Written exercise
Copy out the lines starting at the one containing "Task: Click the download" and stopping after the one containing "Action: tap(60, 392)", with "download icon" replaced by "download button" and nothing else altered. Leave the pictures out.
** begin Records for processing **
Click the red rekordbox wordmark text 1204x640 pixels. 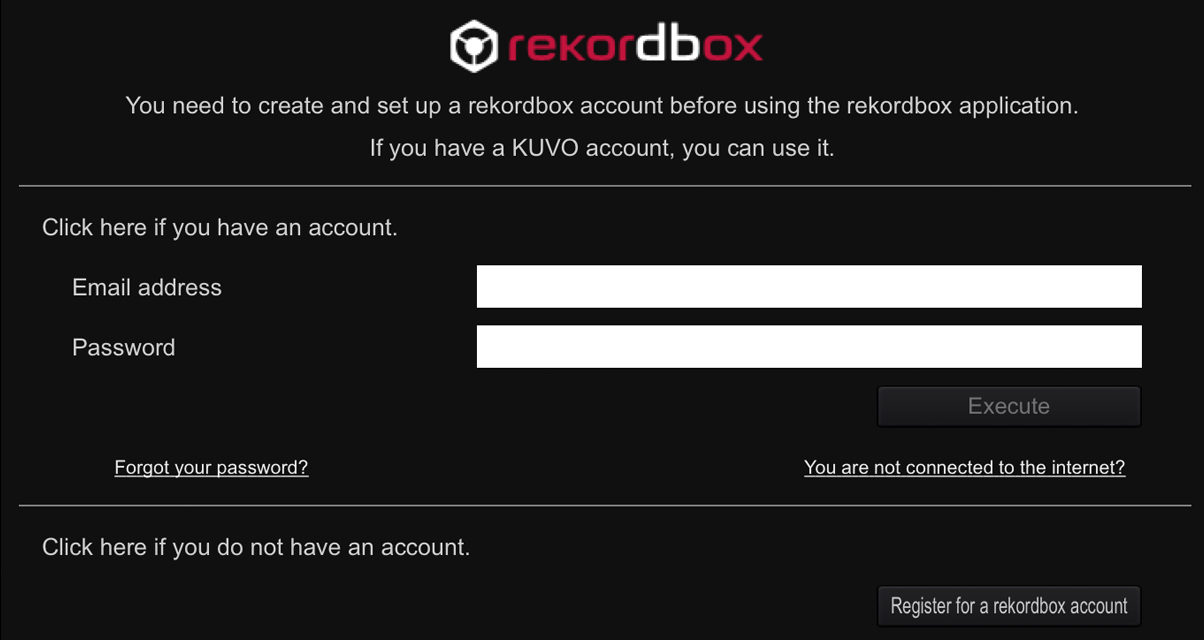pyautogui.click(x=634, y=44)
** end Records for processing **
** begin Records for processing **
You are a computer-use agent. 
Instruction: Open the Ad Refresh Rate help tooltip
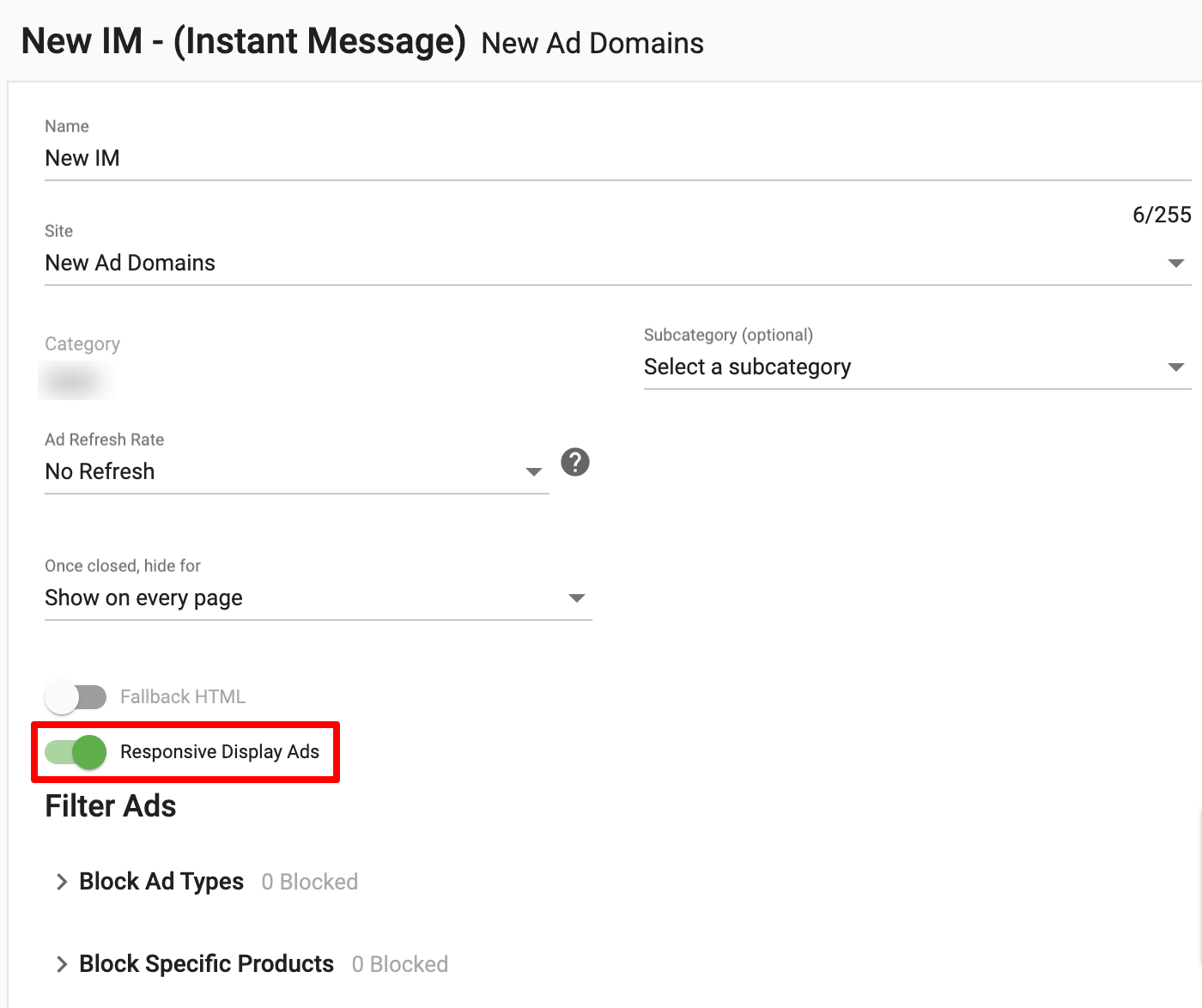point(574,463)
** end Records for processing **
** begin Records for processing **
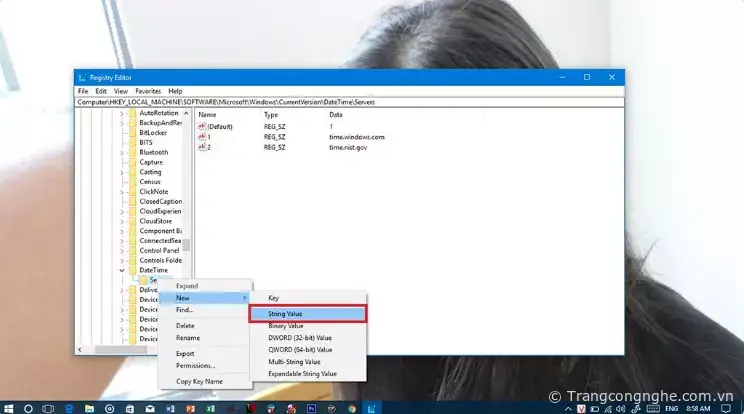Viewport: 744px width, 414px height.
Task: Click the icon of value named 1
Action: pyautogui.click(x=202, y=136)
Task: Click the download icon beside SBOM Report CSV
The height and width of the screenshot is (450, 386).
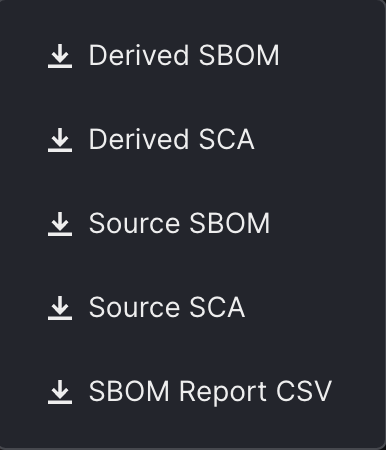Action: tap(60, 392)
** end Records for processing **
Complete answer
Task: Click the download button beside SBOM Report CSV
The height and width of the screenshot is (450, 386).
Action: tap(60, 392)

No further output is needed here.